The Outernet’s Now building — a four-storey light-and-sound spectacular that greets you like a slap as you exit Tottenham Court Road tube station — is not an addition to London’s cityscape that pays much heed to history. But walk past the advertising screens and through an LED-covered tunnel and you emerge onto Denmark Street: the almost mythical home of post-war London’s music scene.
To read some of the more alarmist commentary when the Outernet district opened, you might expect this street to now be just another monument to late-stage capitalism: all global brands, competitive socialising and a Blank Street Coffee. Yet instead I’m stood outside a new record store, looking across the road at Stairway to Kevin, a first-floor guitar repair shop.
If Outernet’s arrival signalled “the day the music died”, as one Guardian scribe put it, then on this street it seems to be enjoying a rather remarkable afterlife. Nearby, for instance, is the Roland Store — the first standalone shop the instrument specialist has ever opened — which opened in 2022.
“I had a very funny conversation once about Roland’s,” Philip O’Ferrall, the chief executive of Outernet, tells me. “This guy was trying to argue the street was a piece of shit and I said well, Roland has just opened this new store, and he said that it wasn’t really, like, music. I said, what, keyboards? The Roland 808 [drum machine] invented dance music!”

====

_DIRECTIVE A:_ Shorten the paragraph of the article about Denmark Street that begins "If Outernet's arrival signalled" and keep its main facts.
_DIRECTIVE B:_ In the article about Denmark Street, what is the first-floor guitar repair shop across the road from the new record store called?
_DIRECTIVE C:_ Write the next part of the article about Denmark Street, starting after its final paragraph.

(Records taken from a dataset)

====

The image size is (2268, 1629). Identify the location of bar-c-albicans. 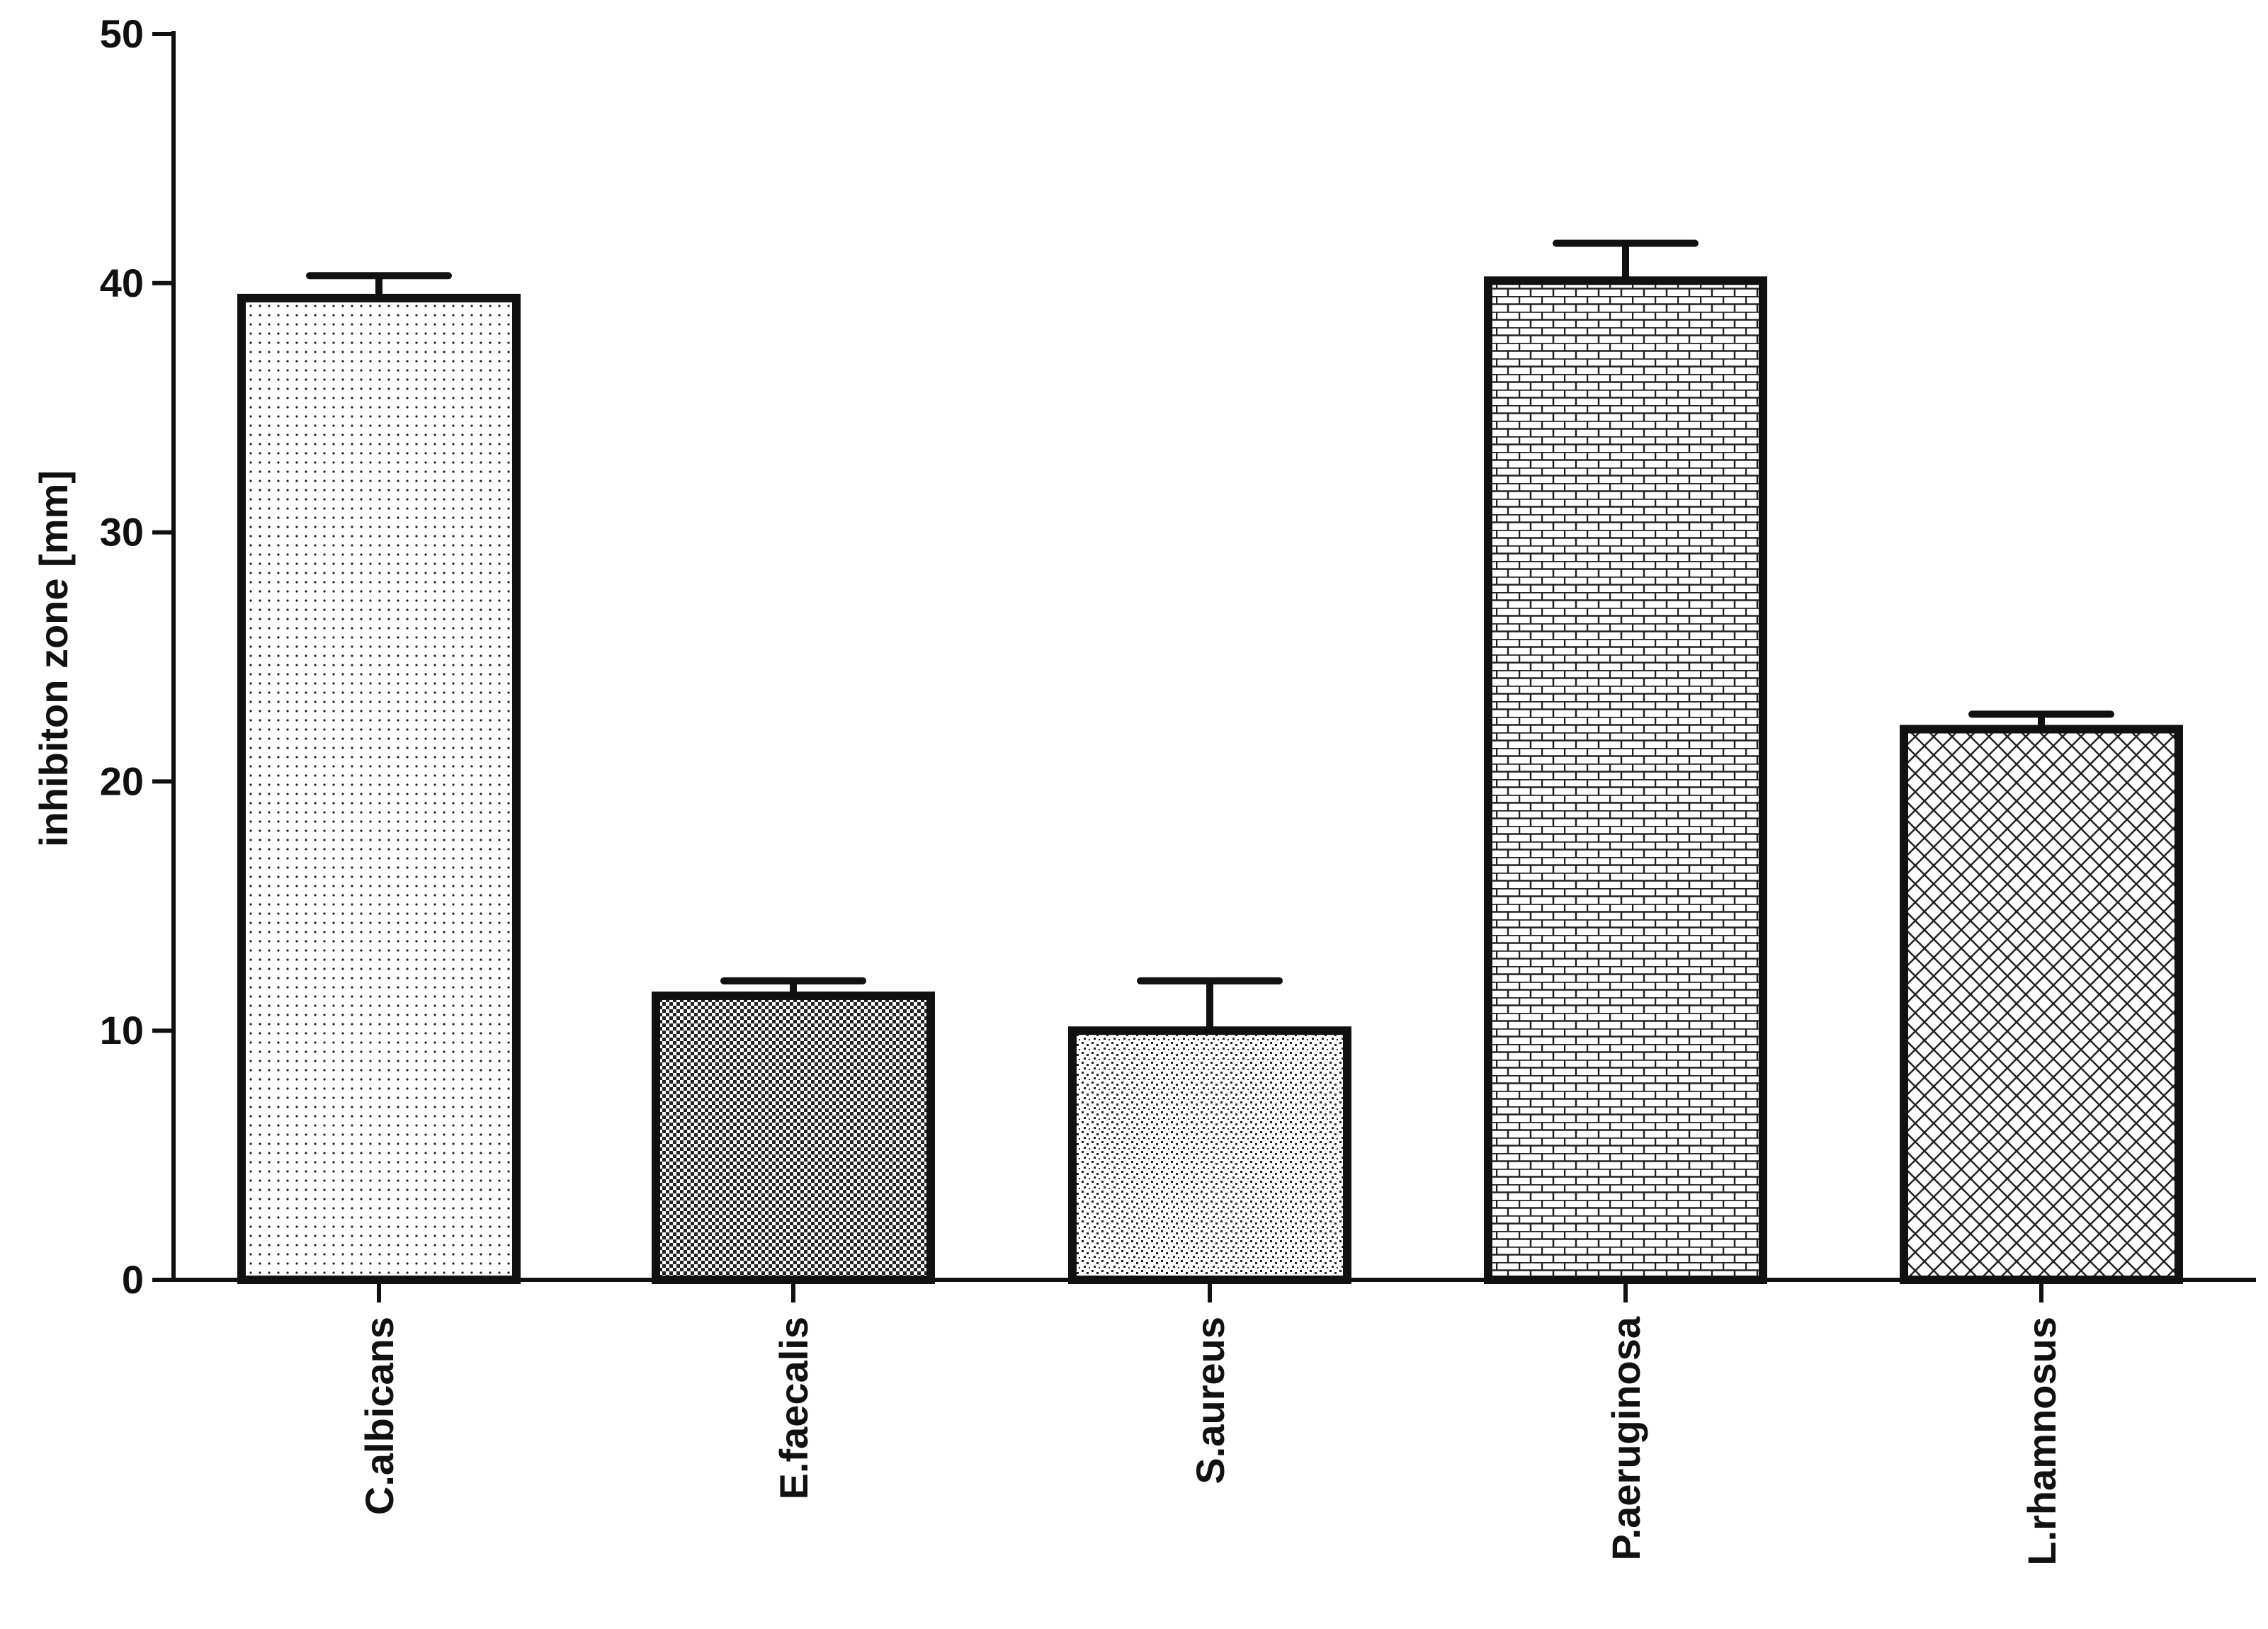
(379, 789).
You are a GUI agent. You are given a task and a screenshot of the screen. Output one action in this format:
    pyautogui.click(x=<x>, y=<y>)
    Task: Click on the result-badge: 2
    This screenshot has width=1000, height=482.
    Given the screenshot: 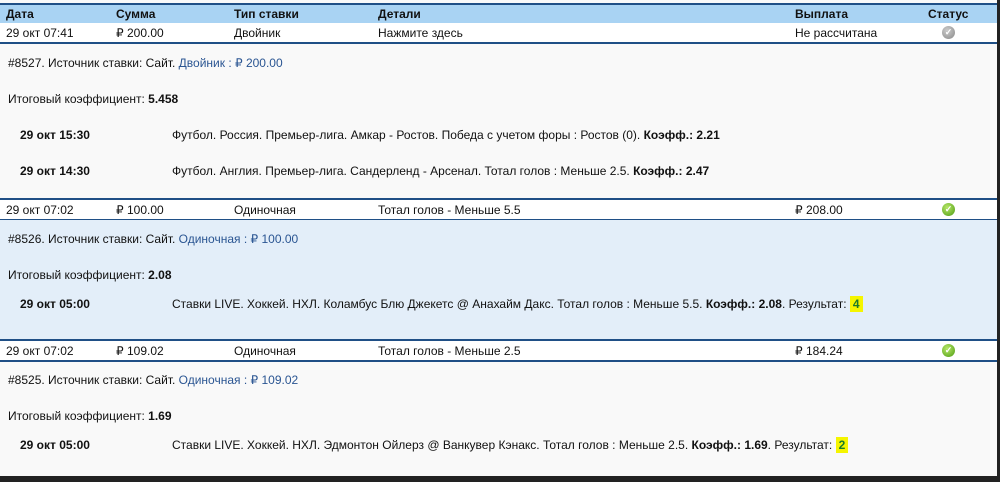 What is the action you would take?
    pyautogui.click(x=842, y=445)
    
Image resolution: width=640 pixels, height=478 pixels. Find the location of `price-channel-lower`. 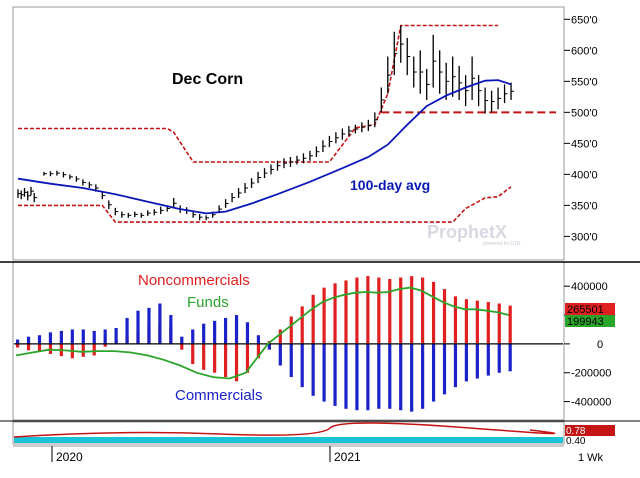

price-channel-lower is located at coordinates (265, 204).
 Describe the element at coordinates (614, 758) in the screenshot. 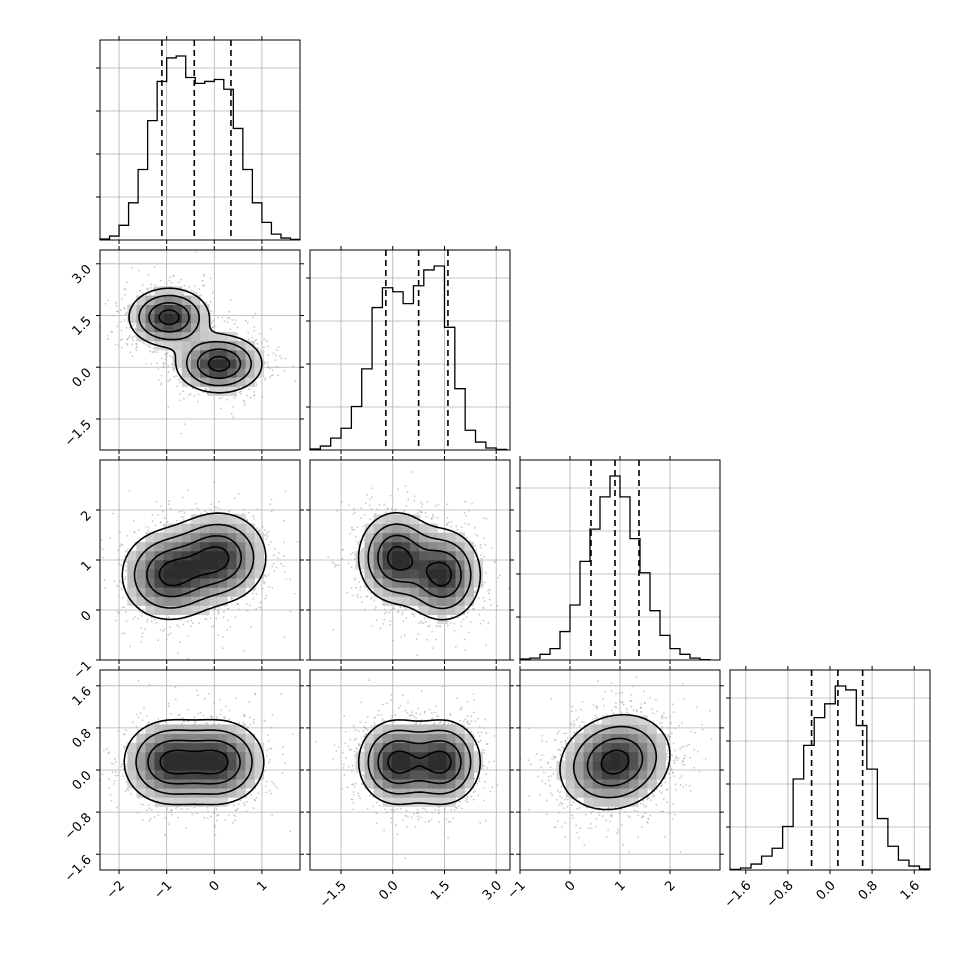

I see `panel-content` at that location.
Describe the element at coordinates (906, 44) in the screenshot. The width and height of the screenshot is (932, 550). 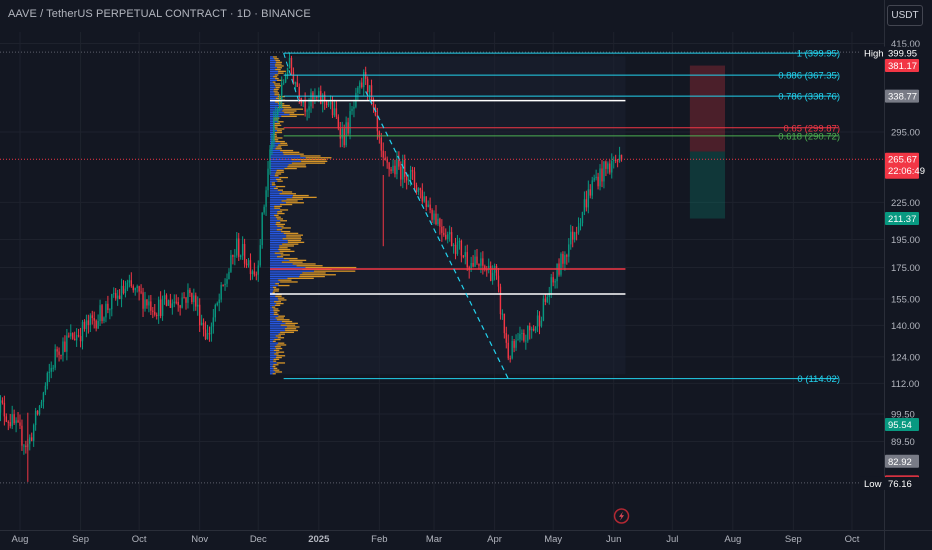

====

_RESPONSE A:_ Although a Guardian writer called Outernet's arrival "the day the music died," music appears to be thriving on this street. The Roland Store, the instrument specialist's first standalone shop, opened nearby in 2022.

_RESPONSE B:_ Stairway to Kevin.

_RESPONSE C:_
Such are the perils of music history and heritage — it’s almost impossible to keep everyone happy. That debate is just as alive here on Denmark Street, a small stretch that squeezes between Charing Cross Road and the St Giles end of High Holborn, hiding under the modernist shelter of Centre Point. This is the street that, more than any other, can claim to be the beating heart of London’s music scene. The Sex Pistols lived above No 6; David Bowie used to eat at La Gioconda at No 9; and the Rolling Stones recorded singles at Regent Sound at No 4. Guitar shops — Macari’s, Top Gear and others — attracted everyone from Eric Clapton to Jimmy Page, with Top Gear once repairing Bob Marley’s Les Paul Custom after he broke it on stage. Up-and-coming bands rocked the 12 Bar, in the hope of one day playing the venue that sat like a beacon across the street: the Astoria.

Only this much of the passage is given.